Unlike other deep-sea environments, seamounts host rich and diverse life, thanks to the concentration of plankton and dissolved organic matter on their slopes. A wide range of sometimes bizarre organisms took advantage of the unique feeding opportunities and adapted to live in the cold, dark waters, at pressures 100 times greater than surface pressure.
On Australia's seamounts, one of the most common and ecologically important species is the stony coral Solenosmilia variabilis, which forms a vast matrix of living and dead coral colonies. At depths between 1000 and 1300 metres, scientists have found seamounts almost completely covered in this coral, supporting a wealth of associated fauna. The reef is several metres thick, growing at a patient 0.3 mm per year. It has probably been around since the last Glacial Maximum, more than 20,000 years ago.
Yet now, because of human-induced climate change, these delicate ecosystems may be imperilled and their poorly-known deep sea communities at risk of extinction.
Climate change under the sea
In recent years, researchers in Australia and elsewhere have reported declines in coral reefs’ ability to grow. The slow-down has been linked to the steady rise in carbon dioxide in the atmosphere, which in the ocean translates as acidification. This reduces the ability of corals and other marine organisms to deposit calcium carbonate on their skeletons, hindering their growth. Marine scientists estimate than in the last 250 years oceans have become 30% more acidic, and this worrying trend is projected to continue for the foreseeable future.
Climate change is also making water temperature change in different ways, warming parts of the ocean and cooling others. These temperature shifts have a direct impact on the physics and chemistry of deep-water ecosystems, and the biology of the animals living there. They may not be able to cope with the changes in their environment.
“Our analyses strongly suggest that Australia's deep sea coral reefs are at a high risk of extinction.

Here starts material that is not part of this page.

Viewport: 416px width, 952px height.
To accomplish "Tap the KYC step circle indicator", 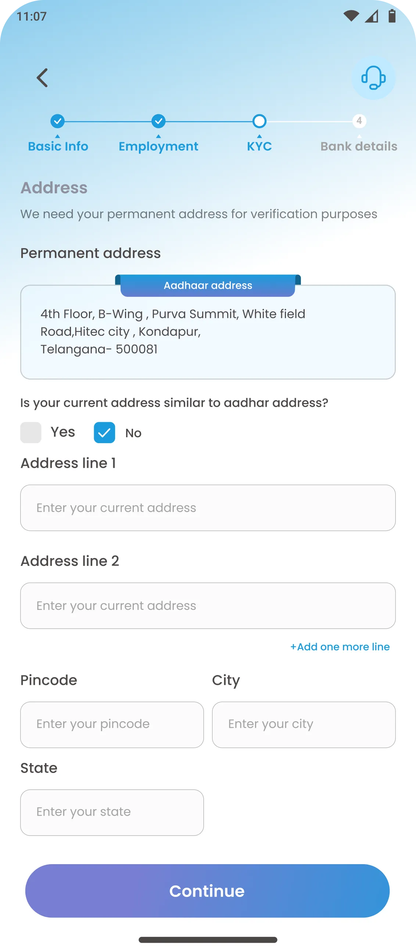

They are basically the meat in a sandwich", says Ronald Thresher, from CSIRO’s Oceans and Atmosphere Flagship in Hobart. "They’re squeezed by high CO2 and falling carbonate levels from below, and warming surface temperatures pushing down from above”

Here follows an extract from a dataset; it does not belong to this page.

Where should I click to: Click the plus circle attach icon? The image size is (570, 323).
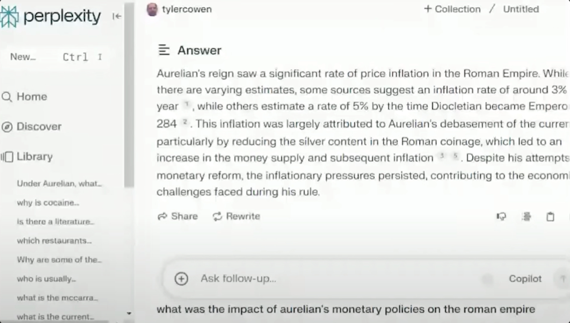[x=181, y=279]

“Without management intervention or a very substantial change in the world's production of CO2, we estimate that the reef will be squeezed out of existence within a few decades.”
Can anything be done to protect these underwater environments? In a recent workshop, deep-sea scientists from around the world met with marine reserve managers and environmental policy makers to discuss the current status of deep sea communities in the Huon Commonwealth Marine Reserve, how climate change may impact them and what can be done to help them.
According to a recent report[Link will open in a new window], a central problem affecting these communities is the availability of aragonite, a form of calcium carbonate that stony corals use to build their skeleton. Some of these, like colonial scleractinians, seem to be particularly sensitive to low carbonate levels. Scientists predict that these communities are doomed if current trends continue.
Blue-sky thinking on blue water solutions
The experts meeting in Hobart were open to blue-sky thinking: any possible solutions, no matter how impractical.
Some solutions were radical. Throwing lots of lime into the ocean would make more carbonate available. Or we could sacrifice some living corals for the sake of others, crushing portions of reefs to provide available carbonates. We could move colonies to more favourable environments.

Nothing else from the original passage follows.